*** DATA FOR PROCESSING ***

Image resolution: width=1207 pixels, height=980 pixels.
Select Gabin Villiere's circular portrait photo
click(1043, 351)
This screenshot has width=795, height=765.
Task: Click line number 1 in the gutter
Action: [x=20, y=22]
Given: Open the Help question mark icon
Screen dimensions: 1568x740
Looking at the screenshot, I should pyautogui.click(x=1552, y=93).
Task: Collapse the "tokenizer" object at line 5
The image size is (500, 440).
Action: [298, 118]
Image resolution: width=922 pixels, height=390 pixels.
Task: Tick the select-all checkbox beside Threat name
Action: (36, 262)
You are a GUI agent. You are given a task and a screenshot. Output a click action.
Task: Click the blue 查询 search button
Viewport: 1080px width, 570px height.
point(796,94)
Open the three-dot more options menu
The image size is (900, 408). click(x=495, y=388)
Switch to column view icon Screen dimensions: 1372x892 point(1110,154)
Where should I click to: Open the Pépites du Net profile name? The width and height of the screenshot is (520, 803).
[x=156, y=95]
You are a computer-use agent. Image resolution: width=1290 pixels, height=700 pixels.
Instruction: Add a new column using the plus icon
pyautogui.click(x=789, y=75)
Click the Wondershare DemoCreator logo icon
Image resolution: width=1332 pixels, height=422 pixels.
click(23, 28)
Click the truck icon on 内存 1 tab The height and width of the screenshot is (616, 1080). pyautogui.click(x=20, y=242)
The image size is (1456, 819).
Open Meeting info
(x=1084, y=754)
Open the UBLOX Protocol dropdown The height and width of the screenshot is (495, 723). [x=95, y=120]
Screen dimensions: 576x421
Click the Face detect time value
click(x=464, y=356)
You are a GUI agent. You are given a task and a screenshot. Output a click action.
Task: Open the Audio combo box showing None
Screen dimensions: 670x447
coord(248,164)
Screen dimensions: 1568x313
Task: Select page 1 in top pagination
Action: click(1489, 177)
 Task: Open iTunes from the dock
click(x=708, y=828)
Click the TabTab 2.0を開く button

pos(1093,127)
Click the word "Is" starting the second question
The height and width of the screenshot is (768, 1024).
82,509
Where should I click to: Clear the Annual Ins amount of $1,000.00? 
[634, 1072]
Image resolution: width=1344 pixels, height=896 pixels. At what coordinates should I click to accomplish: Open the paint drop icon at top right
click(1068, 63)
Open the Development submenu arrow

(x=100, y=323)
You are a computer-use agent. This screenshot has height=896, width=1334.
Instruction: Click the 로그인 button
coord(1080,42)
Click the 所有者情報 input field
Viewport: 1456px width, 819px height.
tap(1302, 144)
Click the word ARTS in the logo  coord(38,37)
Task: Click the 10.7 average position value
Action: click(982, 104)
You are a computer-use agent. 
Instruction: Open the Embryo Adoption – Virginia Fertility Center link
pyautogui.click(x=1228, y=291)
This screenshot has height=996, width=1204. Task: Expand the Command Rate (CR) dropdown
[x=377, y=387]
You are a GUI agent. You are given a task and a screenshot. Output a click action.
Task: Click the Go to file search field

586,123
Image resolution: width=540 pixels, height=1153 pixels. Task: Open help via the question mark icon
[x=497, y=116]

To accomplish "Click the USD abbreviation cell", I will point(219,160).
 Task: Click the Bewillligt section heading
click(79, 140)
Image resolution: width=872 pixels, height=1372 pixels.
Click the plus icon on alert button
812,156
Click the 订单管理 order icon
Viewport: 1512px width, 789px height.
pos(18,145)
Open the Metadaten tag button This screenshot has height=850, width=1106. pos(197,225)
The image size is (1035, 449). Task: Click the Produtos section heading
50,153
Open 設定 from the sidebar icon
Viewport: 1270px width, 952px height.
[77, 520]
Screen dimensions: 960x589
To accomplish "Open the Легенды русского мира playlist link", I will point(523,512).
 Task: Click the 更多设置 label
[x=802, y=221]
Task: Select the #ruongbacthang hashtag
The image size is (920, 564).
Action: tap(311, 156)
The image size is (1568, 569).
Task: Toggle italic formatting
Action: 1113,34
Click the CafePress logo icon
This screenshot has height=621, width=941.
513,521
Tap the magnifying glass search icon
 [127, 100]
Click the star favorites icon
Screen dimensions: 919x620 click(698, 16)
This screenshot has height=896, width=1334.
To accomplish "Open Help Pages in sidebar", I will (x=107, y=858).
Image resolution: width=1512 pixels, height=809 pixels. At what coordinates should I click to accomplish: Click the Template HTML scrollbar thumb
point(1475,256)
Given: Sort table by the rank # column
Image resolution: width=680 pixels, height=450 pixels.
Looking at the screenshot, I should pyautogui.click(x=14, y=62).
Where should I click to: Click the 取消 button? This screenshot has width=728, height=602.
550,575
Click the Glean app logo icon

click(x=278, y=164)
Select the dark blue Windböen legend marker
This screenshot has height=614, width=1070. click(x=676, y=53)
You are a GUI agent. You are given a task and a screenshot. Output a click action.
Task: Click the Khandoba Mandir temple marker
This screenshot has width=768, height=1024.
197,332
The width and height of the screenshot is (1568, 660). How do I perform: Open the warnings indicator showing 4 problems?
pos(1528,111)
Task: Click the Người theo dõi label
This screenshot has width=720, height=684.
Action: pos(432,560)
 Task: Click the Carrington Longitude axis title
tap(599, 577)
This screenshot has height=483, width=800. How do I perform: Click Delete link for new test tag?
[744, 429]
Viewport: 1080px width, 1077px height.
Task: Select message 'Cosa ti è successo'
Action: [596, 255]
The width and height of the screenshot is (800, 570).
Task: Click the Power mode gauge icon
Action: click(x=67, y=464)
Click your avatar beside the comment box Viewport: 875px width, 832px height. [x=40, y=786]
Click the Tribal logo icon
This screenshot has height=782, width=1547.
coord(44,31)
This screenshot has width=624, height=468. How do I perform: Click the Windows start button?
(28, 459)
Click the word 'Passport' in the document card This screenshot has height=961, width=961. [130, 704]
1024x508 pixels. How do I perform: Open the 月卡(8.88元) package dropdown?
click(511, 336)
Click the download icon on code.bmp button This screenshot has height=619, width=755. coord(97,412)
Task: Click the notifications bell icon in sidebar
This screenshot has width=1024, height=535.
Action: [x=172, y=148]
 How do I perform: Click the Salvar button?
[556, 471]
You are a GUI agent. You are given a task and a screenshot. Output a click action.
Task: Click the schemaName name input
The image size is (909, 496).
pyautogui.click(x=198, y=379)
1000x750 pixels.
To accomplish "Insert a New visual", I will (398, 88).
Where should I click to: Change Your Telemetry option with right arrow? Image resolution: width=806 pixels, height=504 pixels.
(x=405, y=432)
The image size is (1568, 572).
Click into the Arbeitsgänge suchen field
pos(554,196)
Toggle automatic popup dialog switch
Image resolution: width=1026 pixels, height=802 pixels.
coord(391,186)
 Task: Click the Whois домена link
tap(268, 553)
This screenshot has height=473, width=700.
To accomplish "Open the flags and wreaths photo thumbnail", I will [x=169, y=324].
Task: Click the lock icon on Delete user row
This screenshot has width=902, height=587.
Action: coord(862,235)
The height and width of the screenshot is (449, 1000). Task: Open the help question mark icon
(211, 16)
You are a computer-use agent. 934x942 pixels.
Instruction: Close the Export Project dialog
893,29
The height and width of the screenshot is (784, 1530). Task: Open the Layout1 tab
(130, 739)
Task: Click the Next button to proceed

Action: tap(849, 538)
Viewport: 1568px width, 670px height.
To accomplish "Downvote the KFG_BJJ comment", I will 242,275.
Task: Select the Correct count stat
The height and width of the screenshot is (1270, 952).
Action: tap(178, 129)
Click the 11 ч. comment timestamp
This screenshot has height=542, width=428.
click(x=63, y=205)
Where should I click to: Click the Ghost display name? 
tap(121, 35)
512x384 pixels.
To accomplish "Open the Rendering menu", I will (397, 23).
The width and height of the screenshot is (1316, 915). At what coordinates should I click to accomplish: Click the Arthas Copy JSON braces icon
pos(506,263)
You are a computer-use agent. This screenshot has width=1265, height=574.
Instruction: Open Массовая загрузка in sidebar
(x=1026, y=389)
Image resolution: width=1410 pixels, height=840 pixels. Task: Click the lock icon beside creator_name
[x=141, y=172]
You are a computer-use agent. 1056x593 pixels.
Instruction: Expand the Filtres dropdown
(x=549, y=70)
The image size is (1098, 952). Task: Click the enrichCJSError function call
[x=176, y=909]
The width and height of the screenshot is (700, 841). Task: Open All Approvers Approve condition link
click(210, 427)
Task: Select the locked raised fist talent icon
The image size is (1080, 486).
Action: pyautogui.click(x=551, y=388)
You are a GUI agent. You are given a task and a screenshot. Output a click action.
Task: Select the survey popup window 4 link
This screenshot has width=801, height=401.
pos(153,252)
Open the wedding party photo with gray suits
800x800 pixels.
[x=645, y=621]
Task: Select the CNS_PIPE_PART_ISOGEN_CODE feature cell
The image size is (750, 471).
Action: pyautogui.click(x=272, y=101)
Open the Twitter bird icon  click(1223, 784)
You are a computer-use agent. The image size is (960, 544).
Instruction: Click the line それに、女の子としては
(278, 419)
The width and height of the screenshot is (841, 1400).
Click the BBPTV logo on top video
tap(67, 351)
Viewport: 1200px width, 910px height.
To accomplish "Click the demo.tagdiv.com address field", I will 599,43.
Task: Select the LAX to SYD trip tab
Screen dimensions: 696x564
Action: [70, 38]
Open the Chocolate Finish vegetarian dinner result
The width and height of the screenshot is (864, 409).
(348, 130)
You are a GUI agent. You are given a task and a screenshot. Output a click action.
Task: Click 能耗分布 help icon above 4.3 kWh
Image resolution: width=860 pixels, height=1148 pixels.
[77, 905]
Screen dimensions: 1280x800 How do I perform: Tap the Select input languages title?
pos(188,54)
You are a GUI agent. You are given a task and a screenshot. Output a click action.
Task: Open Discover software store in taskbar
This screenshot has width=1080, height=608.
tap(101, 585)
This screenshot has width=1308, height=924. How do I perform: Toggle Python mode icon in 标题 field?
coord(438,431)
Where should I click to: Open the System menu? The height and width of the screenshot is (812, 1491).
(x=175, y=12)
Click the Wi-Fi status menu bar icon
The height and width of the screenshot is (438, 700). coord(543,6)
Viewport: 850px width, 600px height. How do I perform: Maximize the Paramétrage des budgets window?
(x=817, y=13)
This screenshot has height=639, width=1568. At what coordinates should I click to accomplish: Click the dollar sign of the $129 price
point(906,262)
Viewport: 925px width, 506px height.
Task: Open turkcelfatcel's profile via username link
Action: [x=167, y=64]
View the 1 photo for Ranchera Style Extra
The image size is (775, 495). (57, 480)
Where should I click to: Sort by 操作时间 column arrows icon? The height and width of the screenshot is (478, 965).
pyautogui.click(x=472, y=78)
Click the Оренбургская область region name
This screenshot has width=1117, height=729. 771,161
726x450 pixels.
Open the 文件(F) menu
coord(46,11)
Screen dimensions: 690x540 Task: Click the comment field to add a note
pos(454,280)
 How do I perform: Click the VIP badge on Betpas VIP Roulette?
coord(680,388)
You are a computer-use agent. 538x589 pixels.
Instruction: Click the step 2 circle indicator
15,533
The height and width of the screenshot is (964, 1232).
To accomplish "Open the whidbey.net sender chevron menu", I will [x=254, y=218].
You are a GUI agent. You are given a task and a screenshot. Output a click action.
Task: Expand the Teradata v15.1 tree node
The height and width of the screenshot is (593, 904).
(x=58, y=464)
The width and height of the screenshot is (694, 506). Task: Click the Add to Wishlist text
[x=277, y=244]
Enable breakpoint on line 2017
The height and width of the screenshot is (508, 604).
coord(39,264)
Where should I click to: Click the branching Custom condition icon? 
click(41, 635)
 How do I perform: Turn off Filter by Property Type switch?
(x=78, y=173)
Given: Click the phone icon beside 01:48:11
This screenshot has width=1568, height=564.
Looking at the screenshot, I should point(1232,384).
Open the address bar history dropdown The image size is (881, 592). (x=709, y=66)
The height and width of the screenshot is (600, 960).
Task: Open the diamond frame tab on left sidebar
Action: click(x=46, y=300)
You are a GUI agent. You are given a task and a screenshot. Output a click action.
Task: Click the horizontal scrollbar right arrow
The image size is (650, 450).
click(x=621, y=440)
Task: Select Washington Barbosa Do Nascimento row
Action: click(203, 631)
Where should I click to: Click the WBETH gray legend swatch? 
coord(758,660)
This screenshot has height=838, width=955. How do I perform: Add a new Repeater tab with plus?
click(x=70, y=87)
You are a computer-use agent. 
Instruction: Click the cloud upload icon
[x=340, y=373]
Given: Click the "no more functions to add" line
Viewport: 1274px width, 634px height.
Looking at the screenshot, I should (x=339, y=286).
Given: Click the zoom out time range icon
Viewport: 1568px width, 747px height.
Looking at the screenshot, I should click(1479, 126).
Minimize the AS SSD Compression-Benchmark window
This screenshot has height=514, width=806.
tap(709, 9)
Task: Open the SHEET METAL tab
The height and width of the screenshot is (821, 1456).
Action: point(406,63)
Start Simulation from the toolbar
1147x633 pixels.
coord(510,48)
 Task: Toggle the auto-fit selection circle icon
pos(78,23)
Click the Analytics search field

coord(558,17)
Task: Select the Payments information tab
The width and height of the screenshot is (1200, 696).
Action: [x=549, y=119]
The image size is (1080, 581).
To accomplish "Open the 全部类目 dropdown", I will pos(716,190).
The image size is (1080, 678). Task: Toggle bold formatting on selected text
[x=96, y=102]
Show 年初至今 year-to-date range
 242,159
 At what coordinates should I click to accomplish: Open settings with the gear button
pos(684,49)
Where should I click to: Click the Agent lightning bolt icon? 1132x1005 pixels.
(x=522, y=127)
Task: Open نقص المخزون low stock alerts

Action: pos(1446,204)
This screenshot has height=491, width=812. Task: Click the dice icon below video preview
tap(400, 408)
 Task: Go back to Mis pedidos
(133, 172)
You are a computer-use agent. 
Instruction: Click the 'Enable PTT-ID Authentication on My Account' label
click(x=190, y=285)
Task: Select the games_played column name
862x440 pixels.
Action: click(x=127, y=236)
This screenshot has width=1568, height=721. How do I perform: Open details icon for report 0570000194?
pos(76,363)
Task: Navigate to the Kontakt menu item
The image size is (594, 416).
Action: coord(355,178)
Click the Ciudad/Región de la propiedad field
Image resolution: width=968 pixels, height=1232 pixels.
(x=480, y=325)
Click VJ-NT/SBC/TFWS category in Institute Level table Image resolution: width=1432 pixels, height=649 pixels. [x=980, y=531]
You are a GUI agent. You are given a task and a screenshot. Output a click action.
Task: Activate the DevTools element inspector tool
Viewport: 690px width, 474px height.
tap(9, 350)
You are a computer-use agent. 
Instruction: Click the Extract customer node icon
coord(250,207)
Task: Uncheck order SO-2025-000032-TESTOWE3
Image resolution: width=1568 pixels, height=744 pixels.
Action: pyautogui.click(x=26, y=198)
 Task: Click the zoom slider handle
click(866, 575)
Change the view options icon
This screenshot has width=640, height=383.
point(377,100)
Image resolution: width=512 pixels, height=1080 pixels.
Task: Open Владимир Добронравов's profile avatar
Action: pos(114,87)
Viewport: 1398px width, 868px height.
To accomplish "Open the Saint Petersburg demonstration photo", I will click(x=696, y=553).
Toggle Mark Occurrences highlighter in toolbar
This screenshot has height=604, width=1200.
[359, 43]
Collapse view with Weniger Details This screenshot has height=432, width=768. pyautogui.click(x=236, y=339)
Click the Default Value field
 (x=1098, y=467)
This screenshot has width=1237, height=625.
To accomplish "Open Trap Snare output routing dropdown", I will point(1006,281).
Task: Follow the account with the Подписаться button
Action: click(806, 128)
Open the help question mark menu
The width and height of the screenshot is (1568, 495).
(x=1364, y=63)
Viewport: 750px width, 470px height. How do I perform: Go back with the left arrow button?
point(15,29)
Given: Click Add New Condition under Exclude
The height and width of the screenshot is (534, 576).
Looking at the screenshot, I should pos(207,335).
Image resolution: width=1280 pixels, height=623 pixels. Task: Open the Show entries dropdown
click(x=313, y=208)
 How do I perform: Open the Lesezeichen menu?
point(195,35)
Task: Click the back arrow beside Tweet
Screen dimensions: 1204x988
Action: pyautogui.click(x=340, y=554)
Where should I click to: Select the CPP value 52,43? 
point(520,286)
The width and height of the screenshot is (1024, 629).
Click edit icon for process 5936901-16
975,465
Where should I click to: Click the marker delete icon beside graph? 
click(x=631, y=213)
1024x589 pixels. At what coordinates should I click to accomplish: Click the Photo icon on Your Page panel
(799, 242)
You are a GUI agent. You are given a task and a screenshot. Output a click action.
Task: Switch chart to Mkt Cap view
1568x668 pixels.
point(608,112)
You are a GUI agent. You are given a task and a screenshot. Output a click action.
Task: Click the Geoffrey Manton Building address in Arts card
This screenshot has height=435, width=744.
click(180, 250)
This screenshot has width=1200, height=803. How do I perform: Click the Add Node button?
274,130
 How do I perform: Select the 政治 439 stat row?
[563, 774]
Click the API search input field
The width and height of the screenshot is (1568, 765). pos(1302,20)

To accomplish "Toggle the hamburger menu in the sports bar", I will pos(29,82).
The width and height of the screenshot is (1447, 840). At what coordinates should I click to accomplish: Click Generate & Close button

*** End of DATA FOR PROCESSING ***

_WORK ORDER_. Every line of the entries above that holds "table" should be copied out.

_SOLUTION TO THIS PROBLEM_.
Given: Sort table by the rank # column
Click VJ-NT/SBC/TFWS category in Institute Level table Image resolution: width=1432 pixels, height=649 pixels. [x=980, y=531]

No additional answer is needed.